En août 2026, The Information a rapporté que des fondateurs, investisseurs et startups américains achètent servomoteurs, capteurs, contrôleurs et gimbals à Shenzhen, et que des robots complets d'Unitree et de Zhiyuan y sont acquis puis démontés pour en rapporter les pièces aux Etats-Unis en valise. Fin août, TechCrunch a révélé qu'un laboratoire du Department of Energy américain, financé par des acteurs du véhicule électrique et autonome, enquête sur les risques de sécurité posés par les capteurs LiDAR chinois en cas de déploiement massif aux Etats-Unis. Des ingénieurs de Princeton ont par ailleurs dévoilé un robot sans moteur inspiré de l'origami, qui roule, rampe et change de forme grâce à un contrôle magnétique et à une géométrie multistable, son responsable Glaucio Paulino y voyant "le véritable actionneur". Selon l'Association for Advancing Automation, les entreprises nord-américaines ont commandé 8 940 robots pour 622 millions de dollars au deuxième trimestre 2026, en hausse de 4,3% en unités et de 21,3% en chiffre d'affaires sur un an. Une étude de l'université Drexel publiée dans Science Robotics, menée sur 50 hommes, montre que les participants s'attachaient davantage à un robot Pepper expressif qu'à une version statique, mais que ses erreurs déclenchaient une réaction cérébrale de transgression sociale et une hausse d'ocytocine, interprétée comme un signal d'alerte plutôt qu'un lien de confiance.

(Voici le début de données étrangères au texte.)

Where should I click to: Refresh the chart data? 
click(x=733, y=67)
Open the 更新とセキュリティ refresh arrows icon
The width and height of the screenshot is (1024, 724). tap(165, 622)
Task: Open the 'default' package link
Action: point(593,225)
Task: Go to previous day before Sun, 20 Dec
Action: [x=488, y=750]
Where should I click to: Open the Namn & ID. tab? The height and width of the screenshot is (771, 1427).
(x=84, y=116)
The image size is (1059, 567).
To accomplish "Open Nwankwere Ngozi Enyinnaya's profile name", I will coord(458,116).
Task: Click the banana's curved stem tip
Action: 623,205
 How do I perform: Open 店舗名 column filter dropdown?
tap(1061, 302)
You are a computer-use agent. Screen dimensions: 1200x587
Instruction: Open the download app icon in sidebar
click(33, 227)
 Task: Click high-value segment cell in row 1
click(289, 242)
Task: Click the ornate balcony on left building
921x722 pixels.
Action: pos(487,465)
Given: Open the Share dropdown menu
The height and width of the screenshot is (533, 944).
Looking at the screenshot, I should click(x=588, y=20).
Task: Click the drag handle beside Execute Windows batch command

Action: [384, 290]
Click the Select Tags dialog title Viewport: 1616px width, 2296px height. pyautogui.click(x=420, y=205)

Ces informations illustrent une tension persistante entre les préoccupations de sécurité américaines et la dépendance continue de l'industrie robotique locale au matériel chinois, y compris chez les startups les mieux financées, qui s'approvisionnent directement à Shenzhen. Pour les intégrateurs et décideurs B2B, les chiffres de l'A3 confirment une diversification réelle de la demande robotique au-delà de l'automobile, secteur historique dont la part continue de reculer, ce qui élargit le marché adressable. L'étude Drexel apporte, elle, une donnée concrète à un débat souvent spéculatif sur l'anthropomorphisme des humanoïdes : plus un robot paraît social et expressif, plus ses erreurs sont vécues comme des transgressions plutôt que comme de simples pannes techniques, un signal d'alerte pour les entreprises qui misent sur l'expressivité pour favoriser l'adoption en environnement humain.
Ce panorama s'inscrit dans une nouvelle série mensuelle d'IEEE Spectrum signée Emmet Cole, qui documente le basculement de la robotique de la machine industrielle spécialisée vers un phénomène social visible. Le sourcing à Shenzhen et l'enquête du Department of Energy sur les LiDAR chinois font écho aux restrictions déjà appliquées aux drones et véhicules connectés chinois aux Etats-Unis, et pourraient annoncer un examen réglementaire étendu aux capteurs robotiques. Le robot origami de Princeton reste un prototype de laboratoire sans calendrier de commercialisation, tandis qu'aucun acteur français ou européen n'apparaît dans ce tour d'horizon, dominé par les dynamiques américano-chinoises et les résultats trimestriels compilés par l'Association for Advancing Automation.